We continue our slow dance—our bodies in time with each other—moving together in harmony. Each lyric and note is our own intimate foreplay. Each love song is like a private message sung to us, encouraging us to keep moving forward. I feel his words whisper on my neck and earlobe. “I want you, all of you.”
I hold him tighter. “You have me.”
“I promised you I would take it slow next time. Are you ready for me?”
I can only nod. Words fail me at this moment.
“I want to savor you—take my time and cherish every inch of you.”
And he does. We’re our own love song as our bodies sing into the night.
As she lays here beside me, asleep in my arms, I feel content. A feeling I haven’t experienced in years, one I never thought I would feel again. She has woken me from a nightmare, and I hope like hell I can stay awake. A soft murmur timbers near my chest. I want to laugh, but her sleep is so peaceful, I can’t risk waking her up. Her soft murmurs continue, and I have to admit, they are turning me on.
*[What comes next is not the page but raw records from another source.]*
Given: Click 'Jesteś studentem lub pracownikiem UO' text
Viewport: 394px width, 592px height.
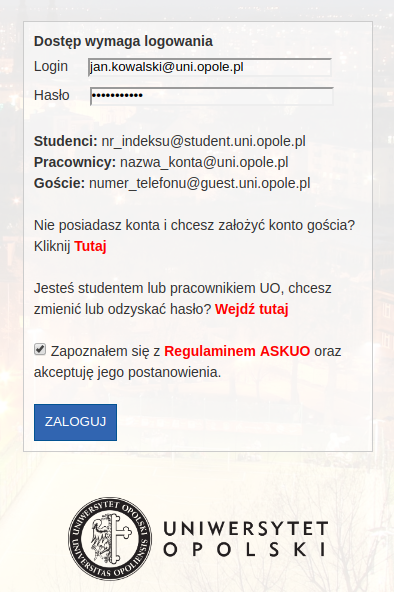Looking at the screenshot, I should point(157,288).
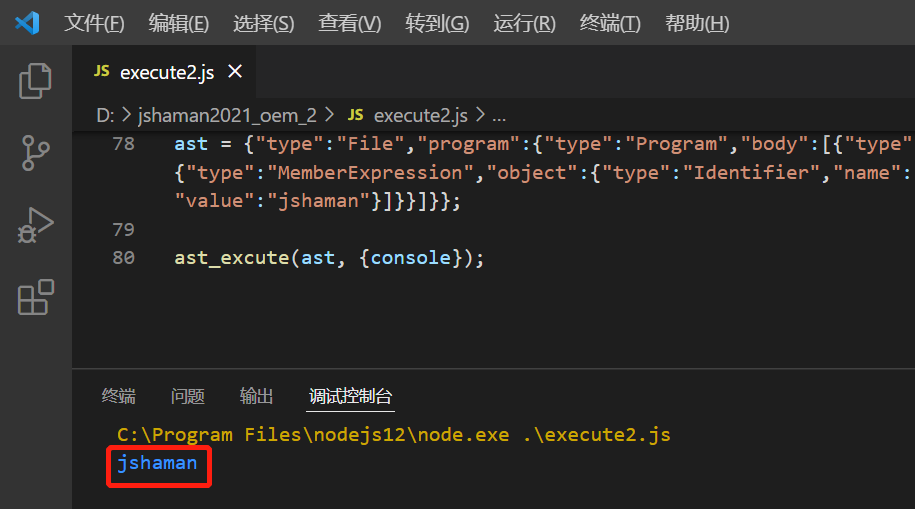Switch to the 终端 panel tab
Image resolution: width=915 pixels, height=509 pixels.
(119, 396)
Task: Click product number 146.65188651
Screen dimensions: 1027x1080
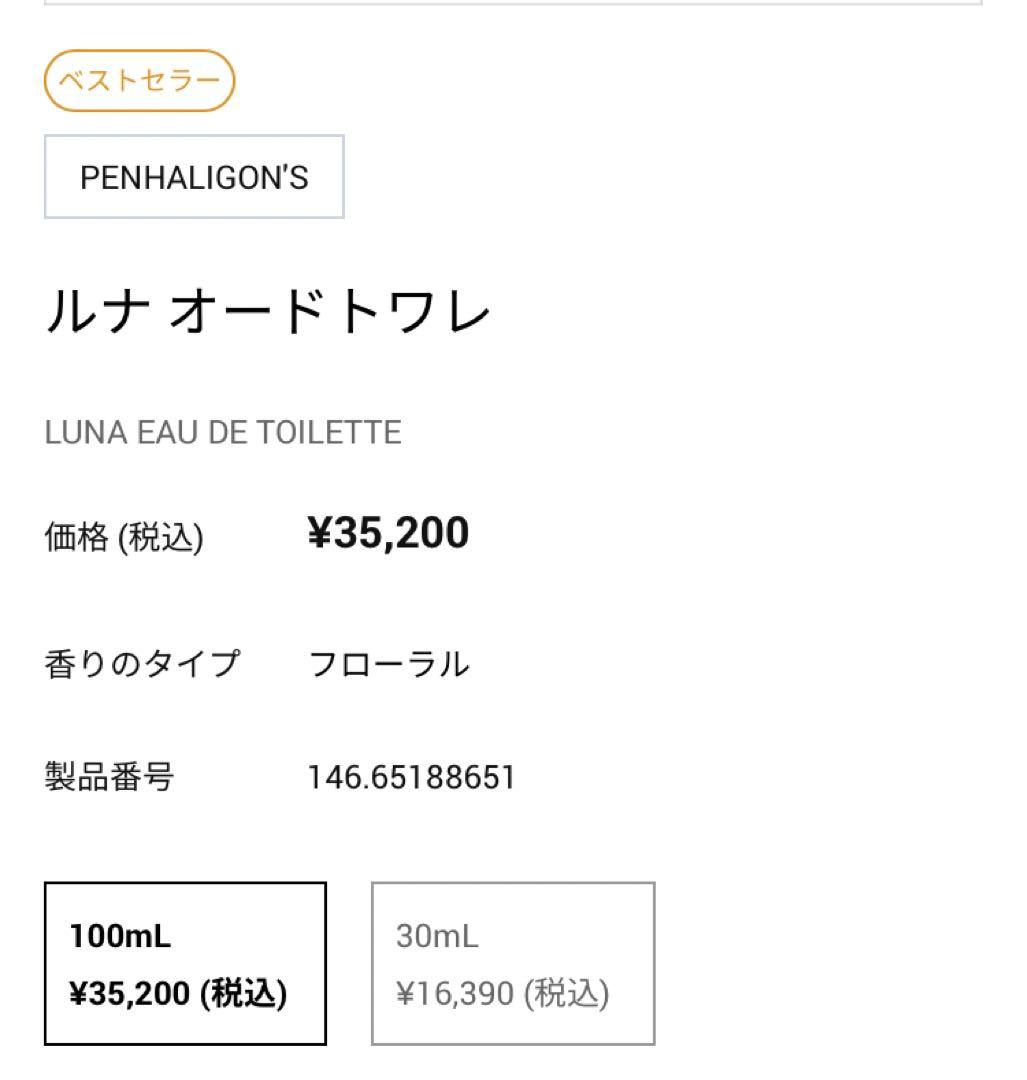Action: [x=411, y=777]
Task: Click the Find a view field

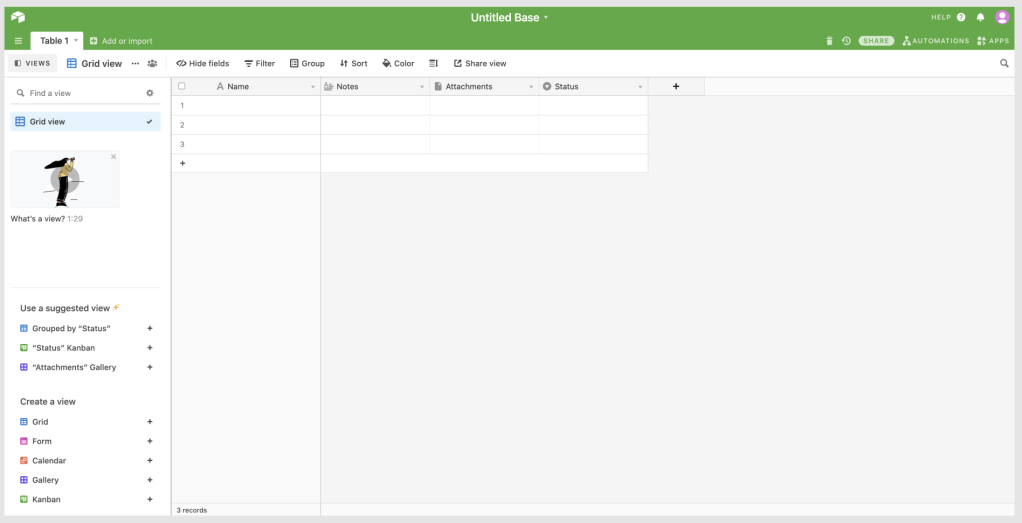Action: point(80,93)
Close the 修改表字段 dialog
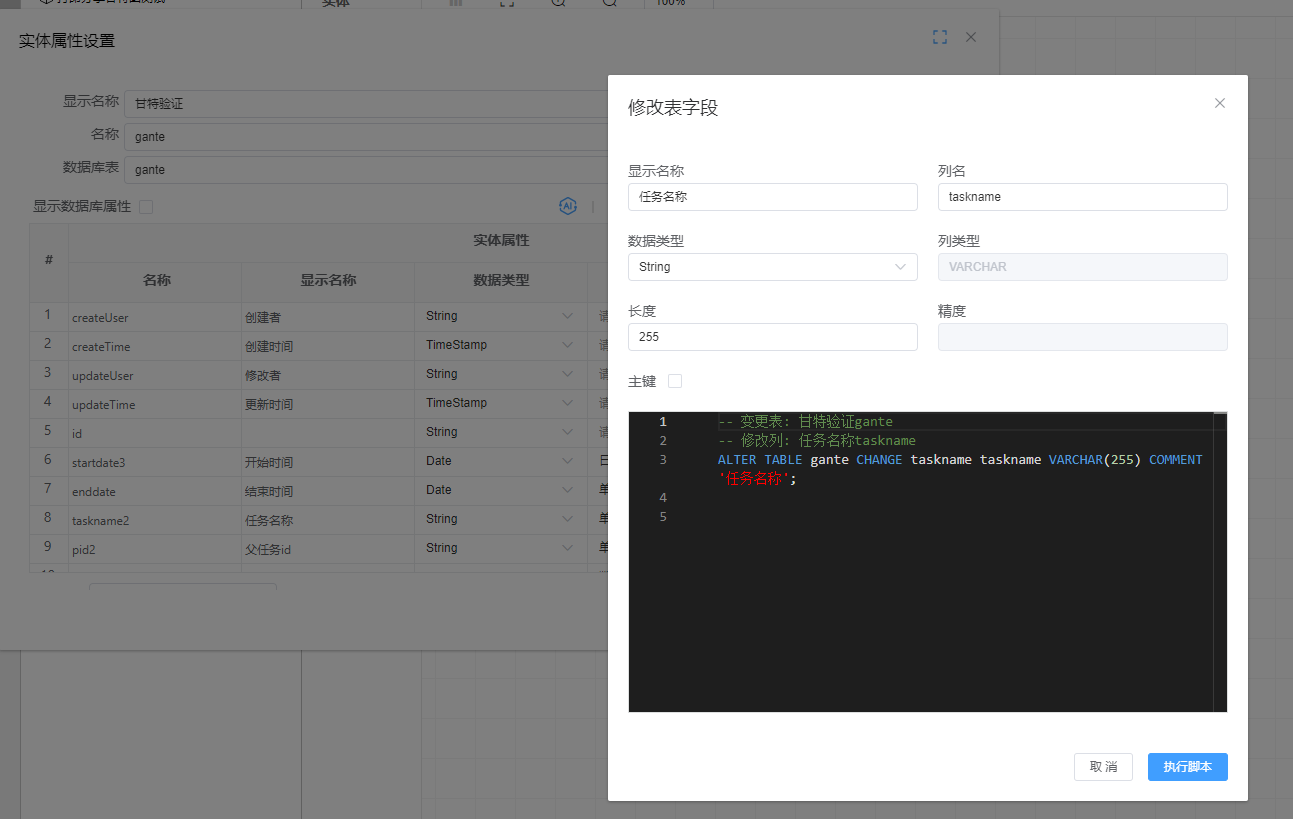This screenshot has width=1293, height=819. point(1219,103)
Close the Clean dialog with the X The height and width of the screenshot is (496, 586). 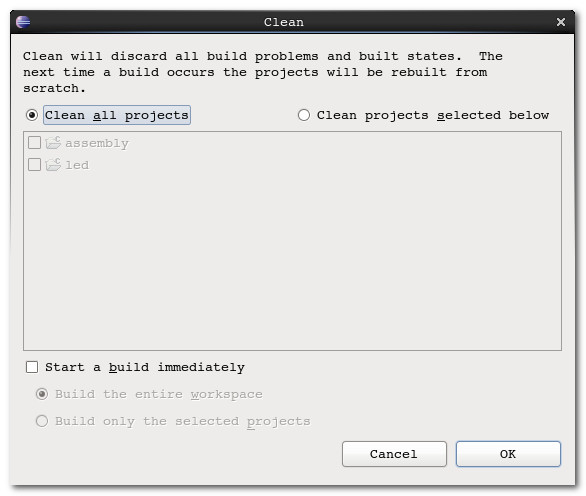[561, 22]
Her whimpers bring my mind back to the past few hours. After our dance, I scooped her up and carried her back to my bed. Taking it slow proved more challenging than I thought. The way she touched me and explored my body nearly killed me.
I made sure to examine every inch of her. I started with her toes and nibbled on them as I gently massaged her feet. I took my time licking and kissing her all the way up her legs, paying extra attention to her inner thighs. Next stop was her stomach and belly button. I licked and stroked, teasing her with soft tickles from my fingertips. God, she was so fucking responsive. Her moans of pleasure combined with her steadfast grip on my hair almost had me sliding inside her right then and there.
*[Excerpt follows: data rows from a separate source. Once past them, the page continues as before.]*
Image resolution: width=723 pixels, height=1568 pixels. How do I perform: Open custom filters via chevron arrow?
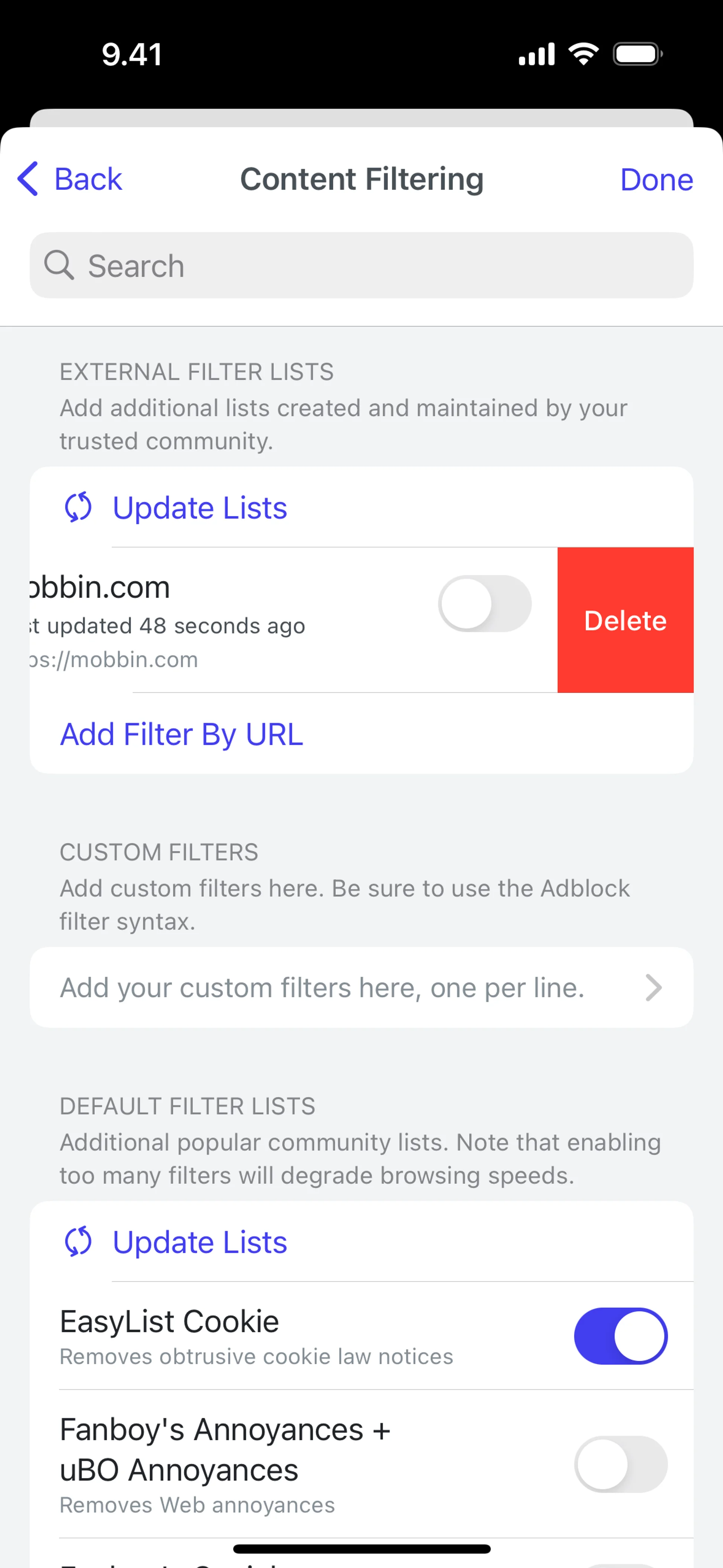653,987
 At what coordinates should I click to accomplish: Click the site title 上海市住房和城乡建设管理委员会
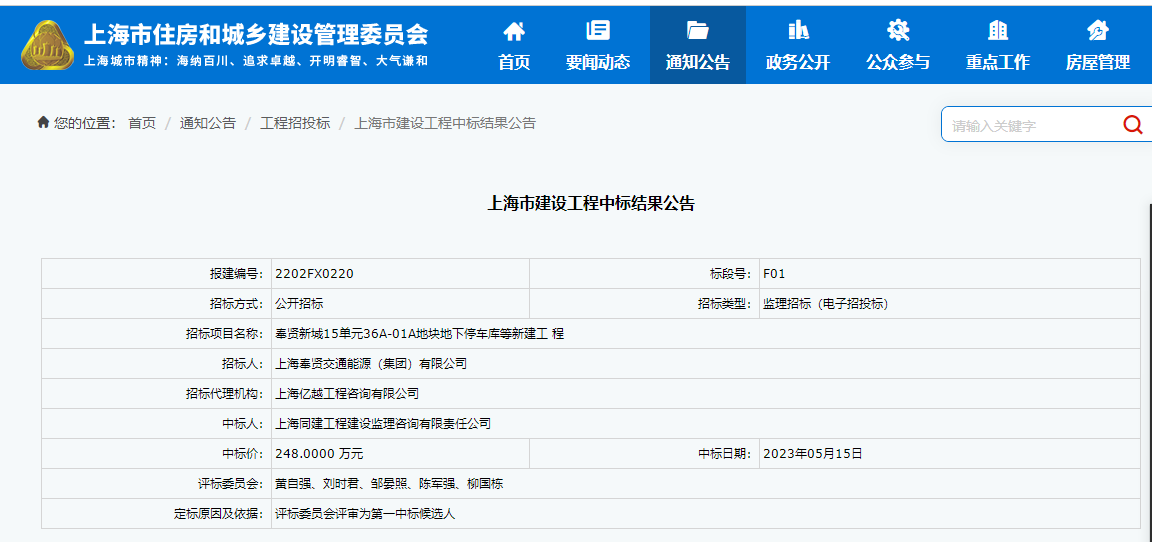(256, 34)
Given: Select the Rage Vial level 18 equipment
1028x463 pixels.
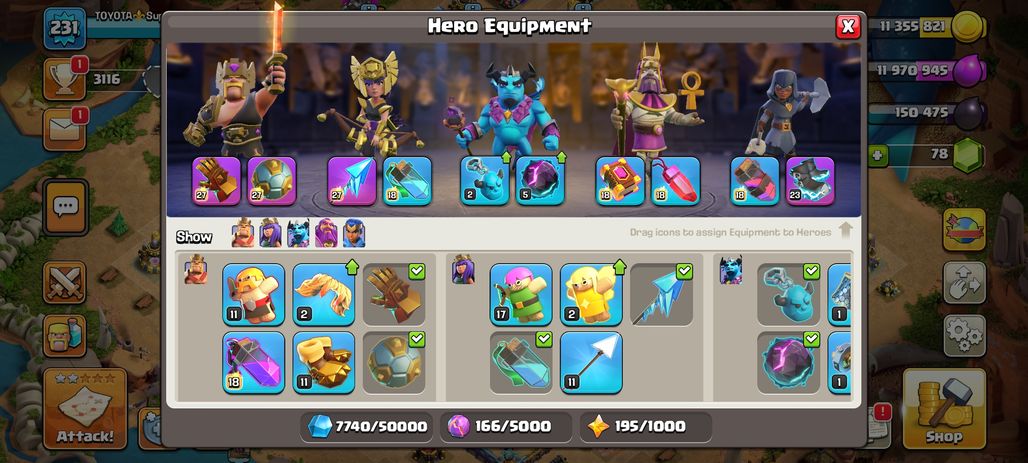Looking at the screenshot, I should (253, 363).
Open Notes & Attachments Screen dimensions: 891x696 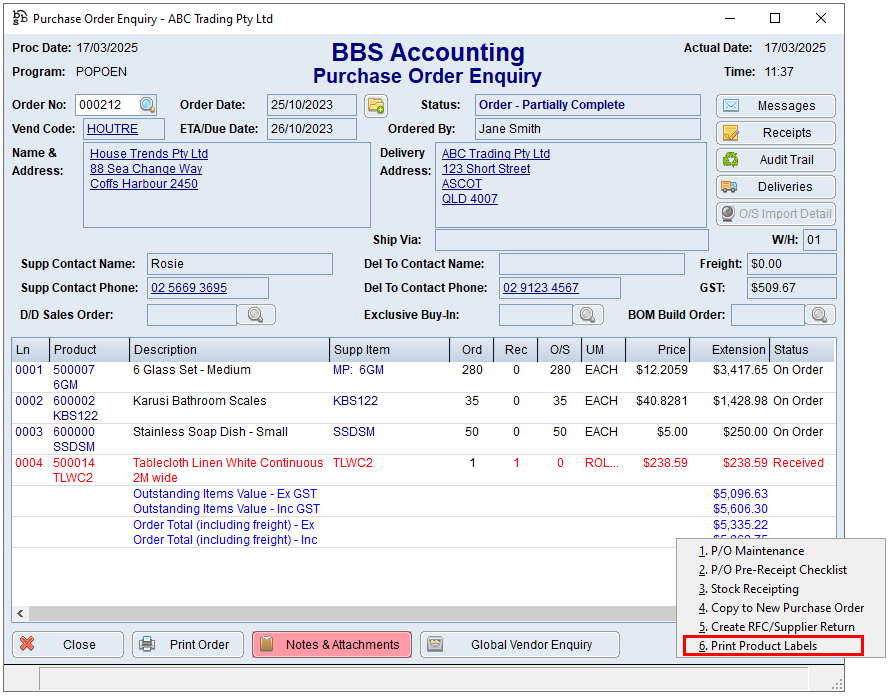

And her breasts. They’re perfect. By the time I reached them she was begging for me to touch her. I couldn’t deny her what she wanted. My fingers reached down and entered her slowly and methodically. While my fingers worked her over, my tongue lavished her nipples. Her breathy screams, arching back, and digging nails told me she was close. The idea of her coming on my hand again so quickly was tempting, but I’m a selfish bastard sometimes, and I wanted to feel her spasms on my cock.
Removing my hand earned me a swat on my ass and a death glare. I assured her I was going all in.
I loved her playful side.
Gradually, and with care, I sank deep inside her. We moved together, finding our own beat, and that’s when it hit me. I have the power to love this girl. But do I have the strength?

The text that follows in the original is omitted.